Table 2.
Tumour response assessed by IRRC per RECIST v1.1.
| Response | Main efficacy analysis population (n = 68) | Special-interest efficacy analysis population (n = 42) |
|---|---|---|
| Objective response rate | ||
| n (%) | 26 (38.2) | 13 (31.0) |
| 95% CI | 26.7–50.8 | 17.6–47.1 |
| Disease control rate | ||
| n (%) | 46 (67.6) | 23 (54.8) |
| 95% CI | 55.2–78.5 | 38.7–70.2 |
| Complete response, n (%) | 2 (2.9) | 1 (2.4) |
| Partial response, n (%) | 24 (35.3) | 12 (28.6) |
| Stable disease, n (%) | 20 (29.4) | 10 (23.8) |
| Progressive disease, n (%) | 18 (26.5) | 16 (38.1) |
| Non-evaluablea, n (%) | 4 (5.9) | 3 (7.1) |
| Median duration of response (95% CI), months | NR (NR–NR) | NR (NR–NR) |
| Response duration ≥6 months, % (95% CI) | 95.7 (72.9–99.4) | 90.9 (50.8–98.7) |
| Response duration ≥12 months, % (95% CI) | 95.7 (72.9–99.4) | 90.9 (50.8–98.7) |
CI confidence interval, IRRC independent radiological review committee, NR not reached, RECIST Response Evaluation Criteria in Solid Tumors.

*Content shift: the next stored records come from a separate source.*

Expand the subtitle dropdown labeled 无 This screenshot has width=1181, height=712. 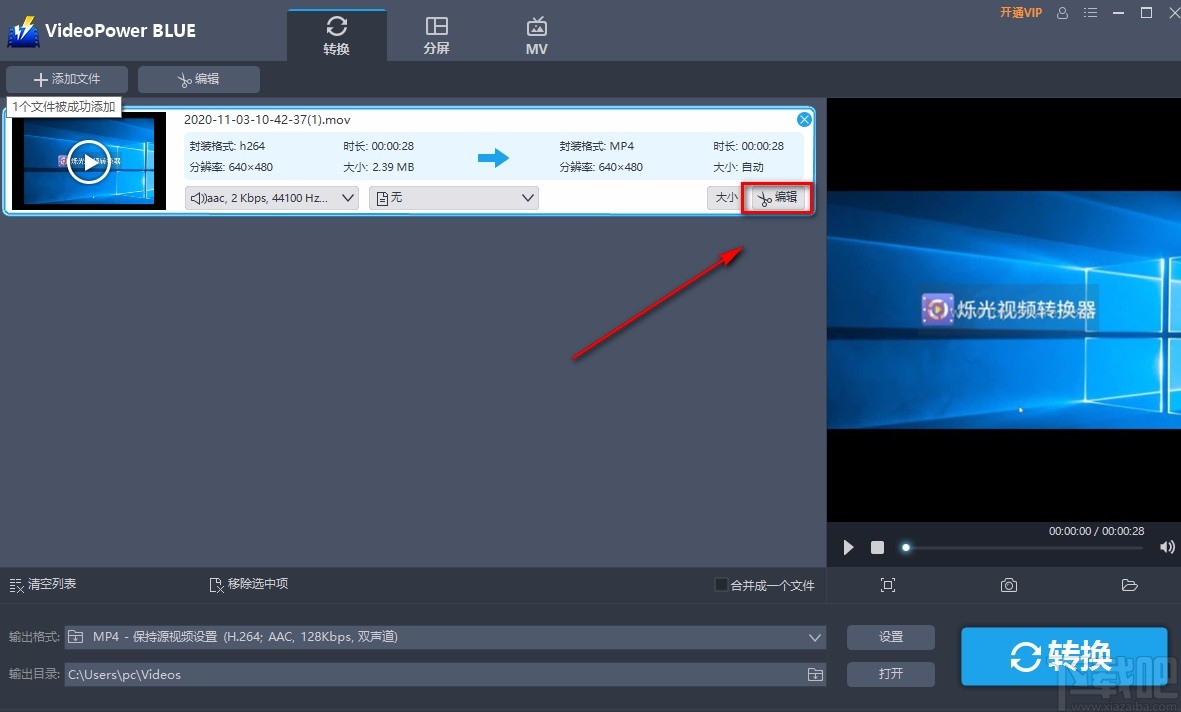click(453, 197)
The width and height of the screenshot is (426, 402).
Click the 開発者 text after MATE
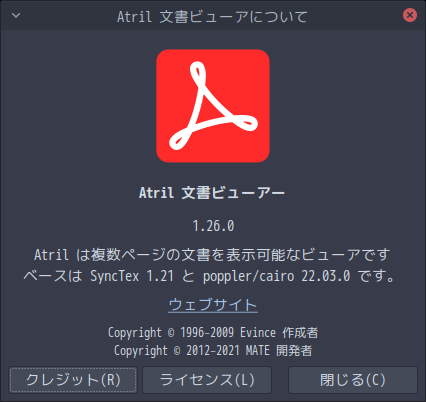coord(294,351)
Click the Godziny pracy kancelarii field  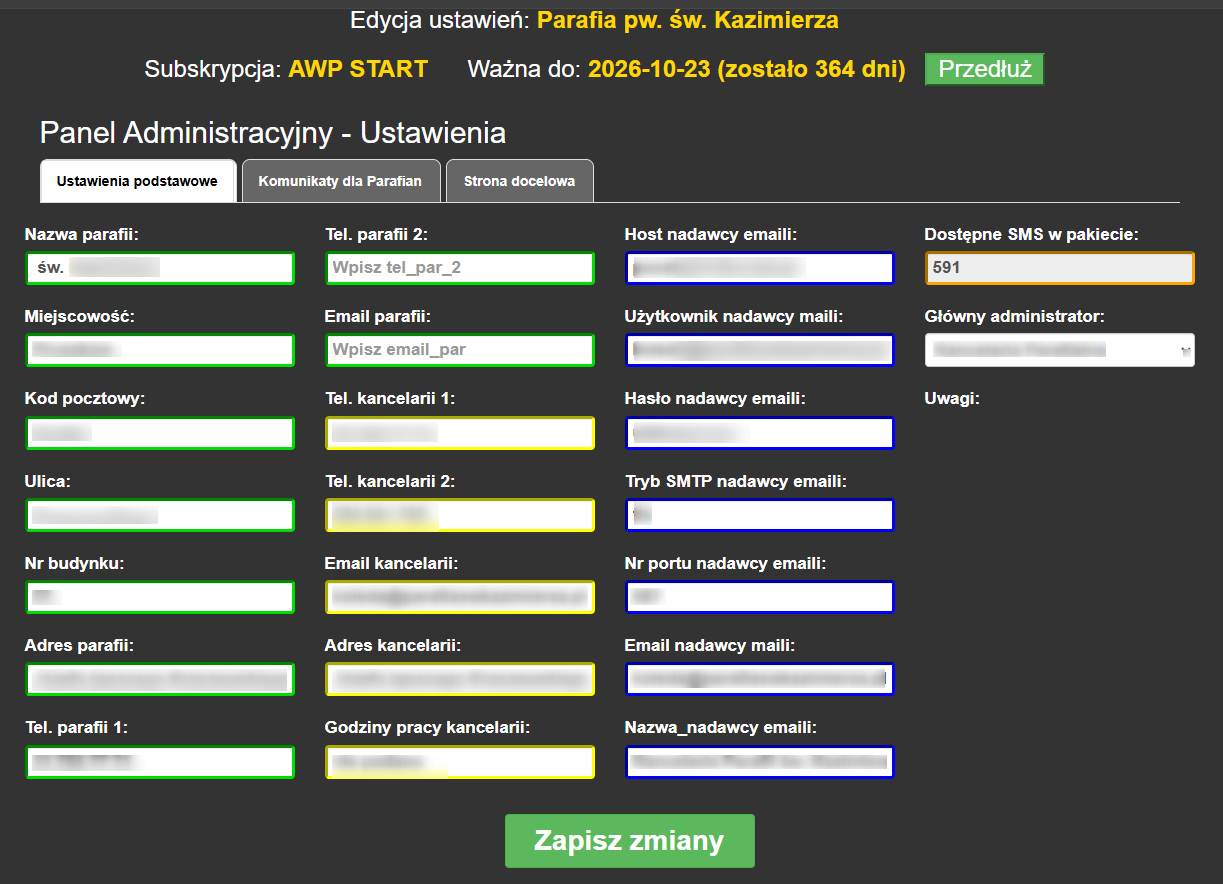pos(460,762)
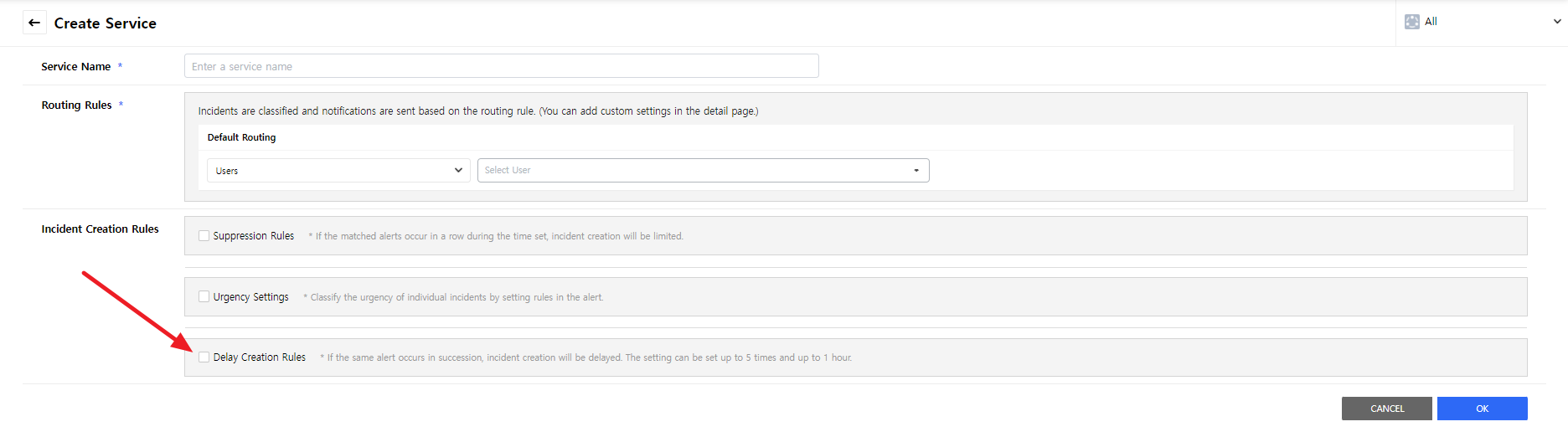The image size is (1568, 437).
Task: Click the Routing Rules label
Action: pos(77,105)
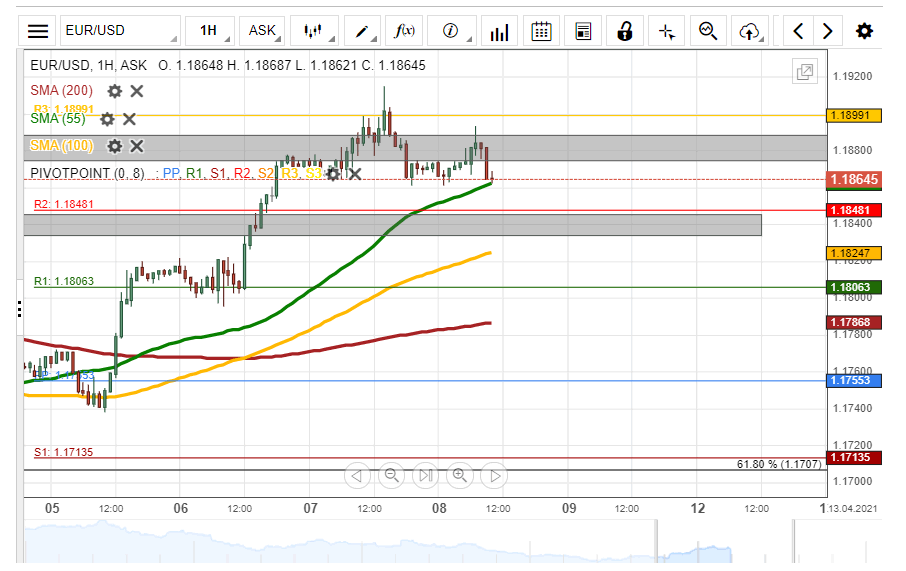Remove the PIVOTPOINT indicator

coord(354,174)
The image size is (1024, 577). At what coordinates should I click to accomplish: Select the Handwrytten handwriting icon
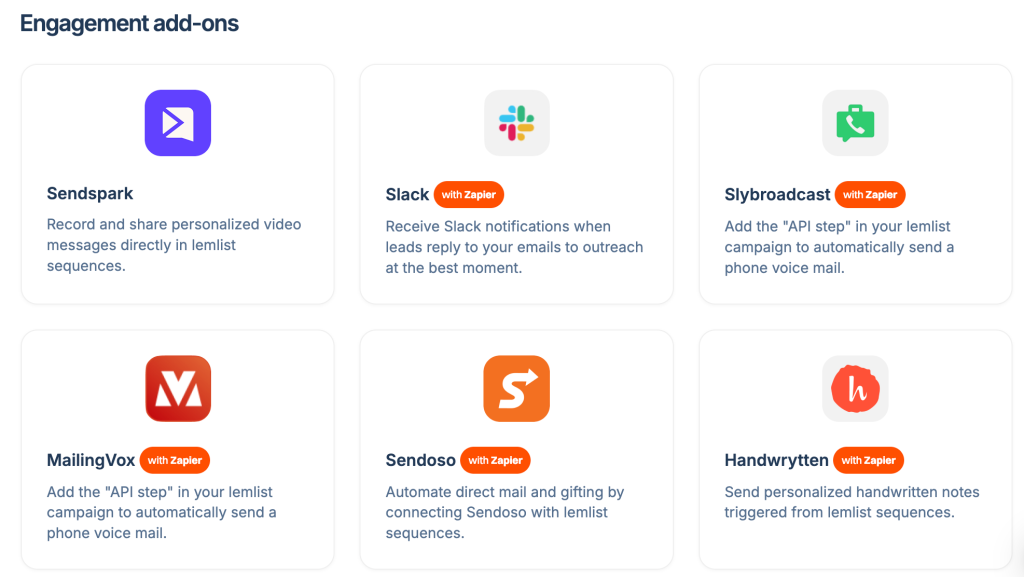coord(855,388)
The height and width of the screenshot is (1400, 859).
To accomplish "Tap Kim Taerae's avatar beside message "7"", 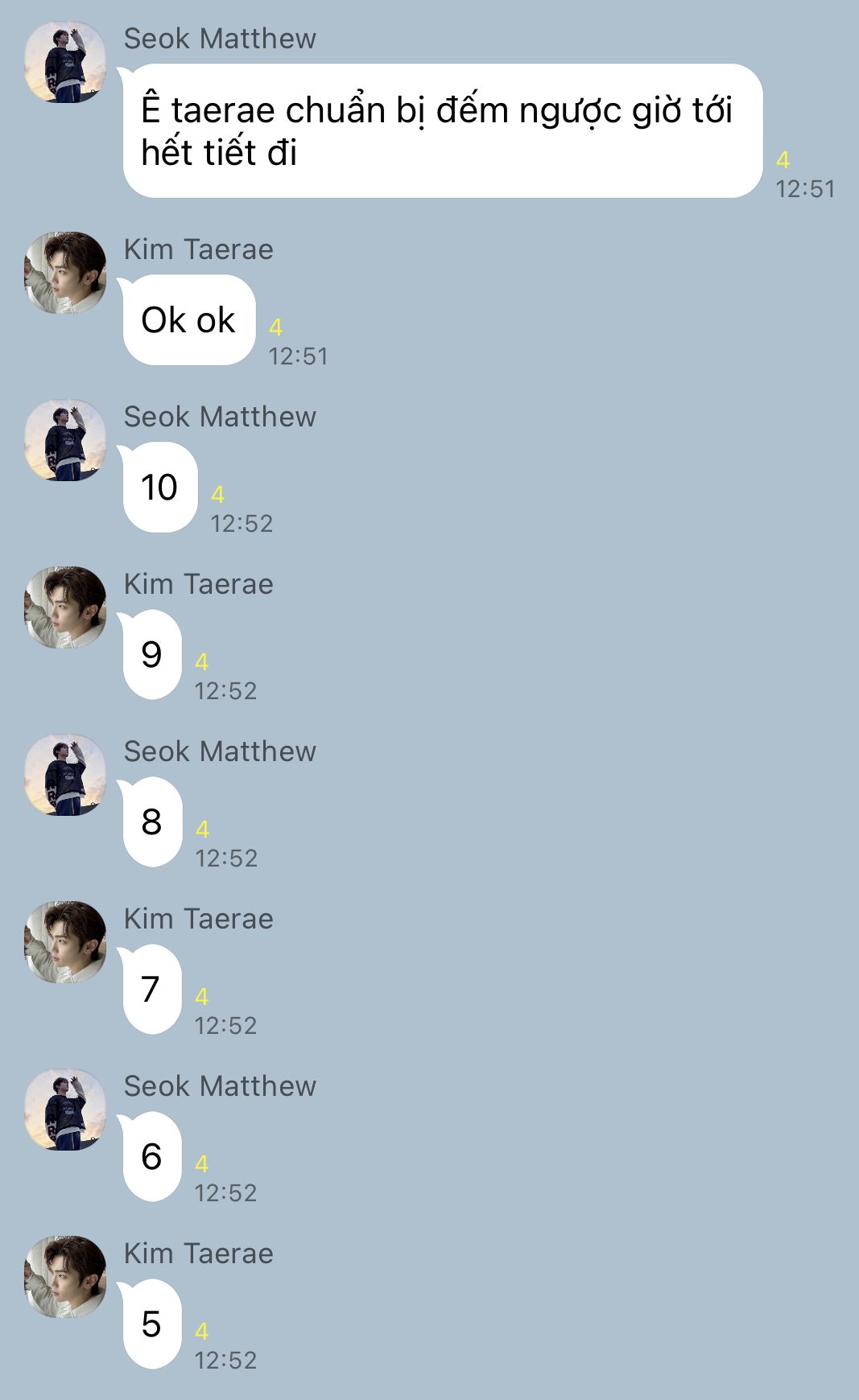I will [65, 942].
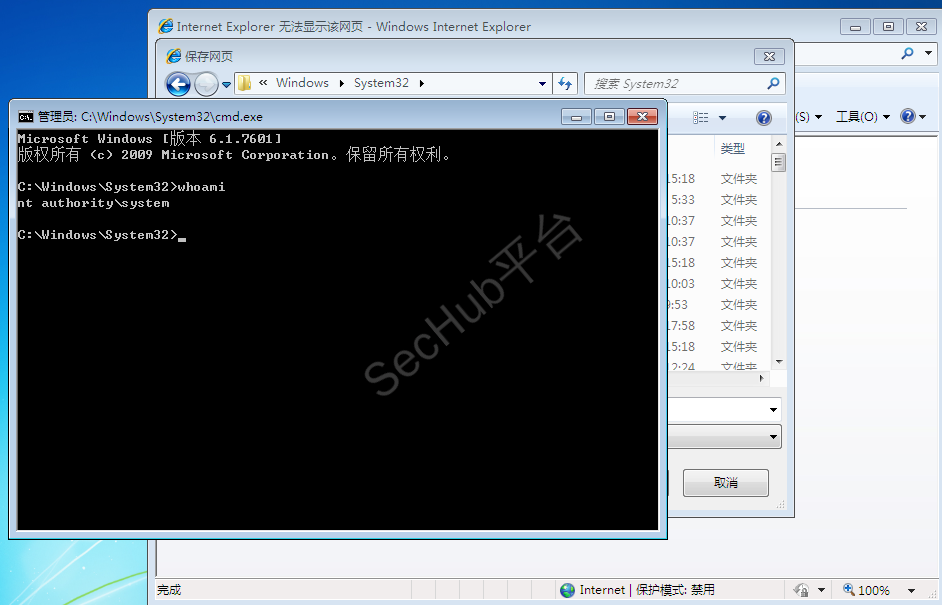Image resolution: width=942 pixels, height=605 pixels.
Task: Click the 取消 cancel button
Action: click(725, 483)
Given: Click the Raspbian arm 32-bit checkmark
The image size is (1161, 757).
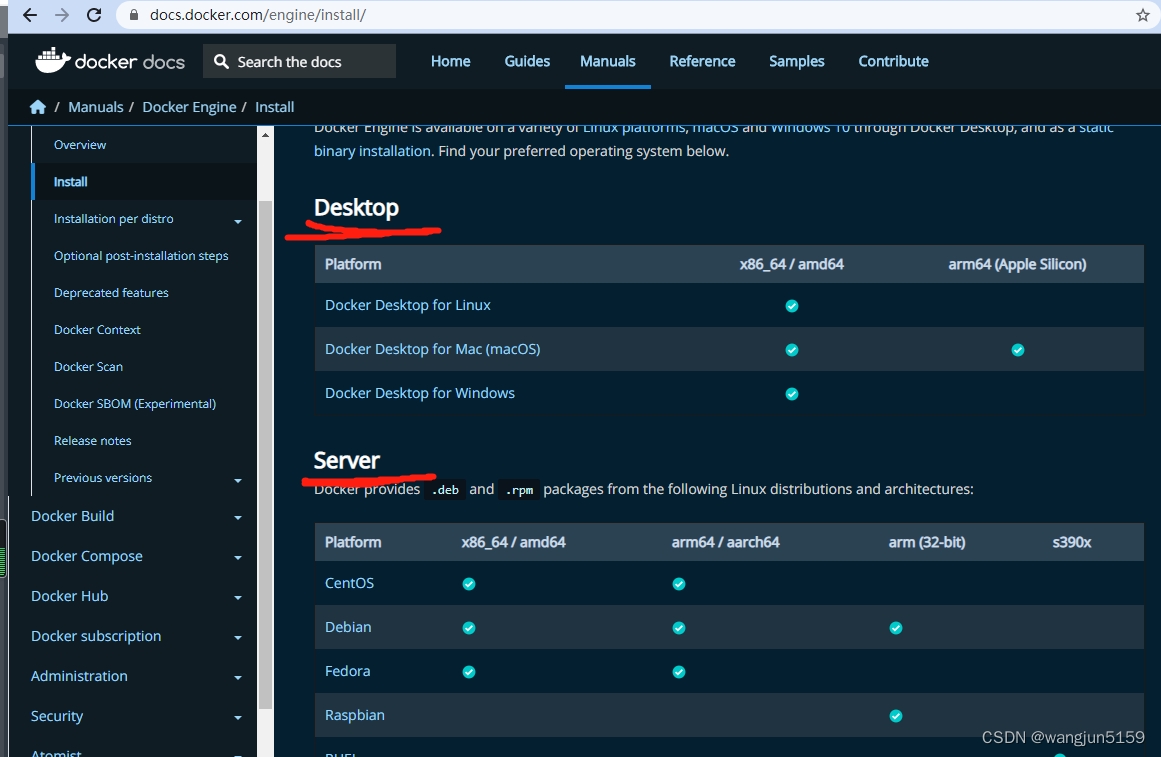Looking at the screenshot, I should [896, 716].
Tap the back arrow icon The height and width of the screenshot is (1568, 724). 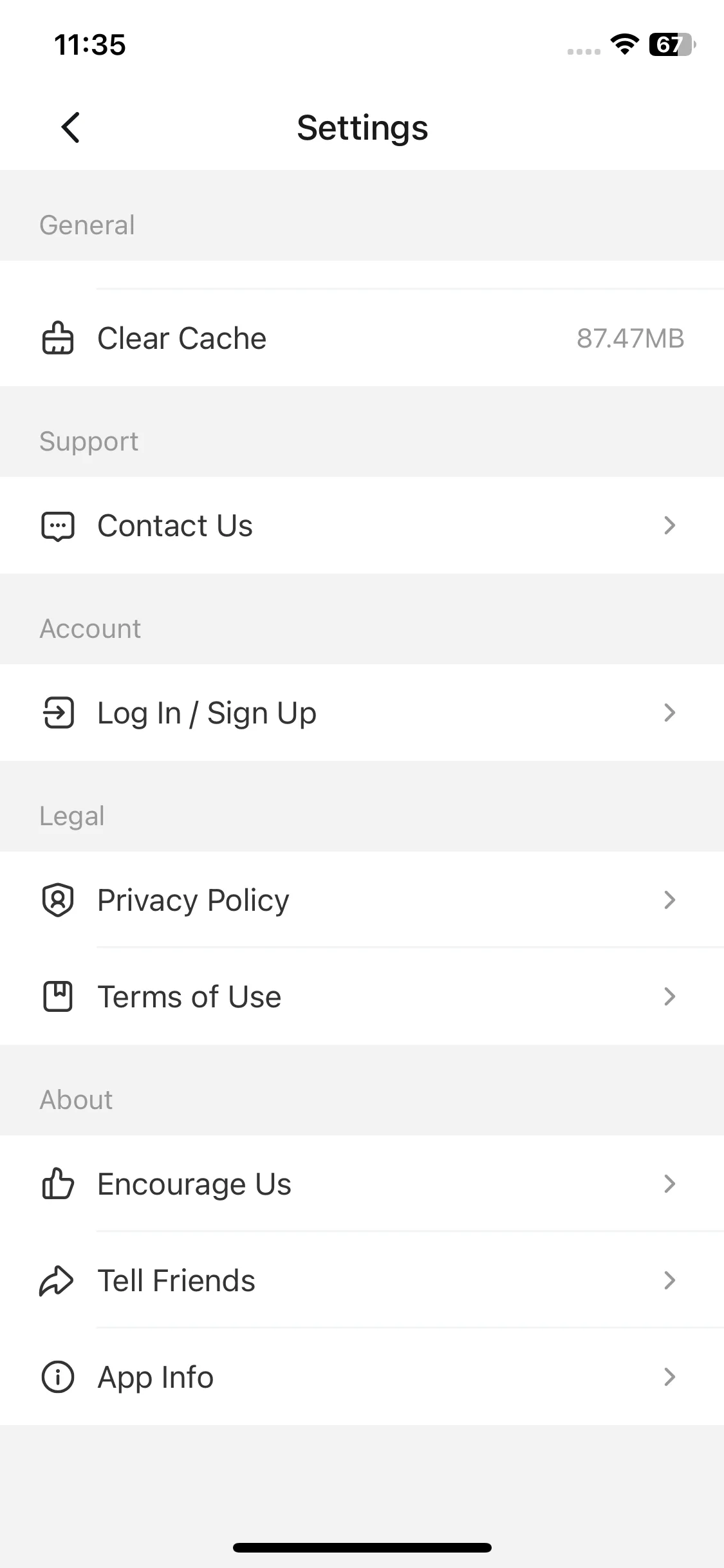coord(70,127)
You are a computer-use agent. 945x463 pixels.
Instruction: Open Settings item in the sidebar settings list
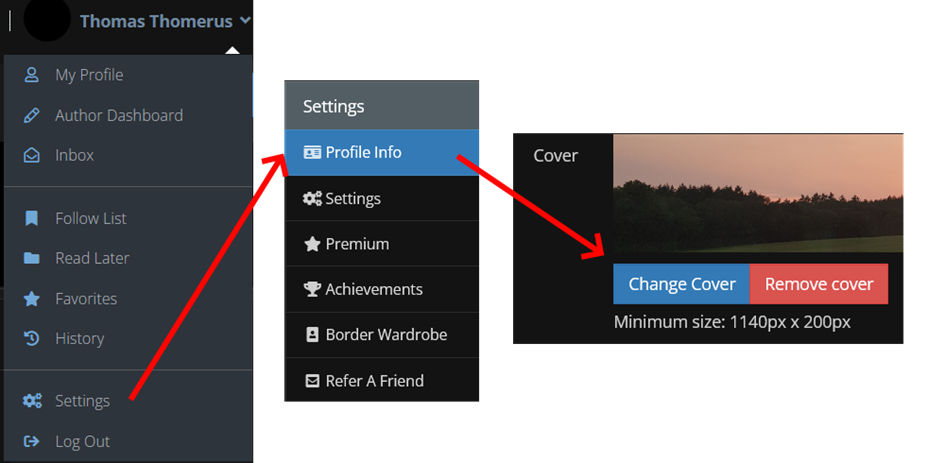tap(381, 198)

aThree and two patients did not have tumour assessments in the main efficacy analysis population and the special-interest efficacy analysis population, respectively. One patient included in both populations had stable disease as the best response, but the time from first study treatment to tumour assessment date was 38 days, which was shorter than the protocol specified minimum time from baseline (≥42 days), and thus tumour response was downgraded to non-evaluable.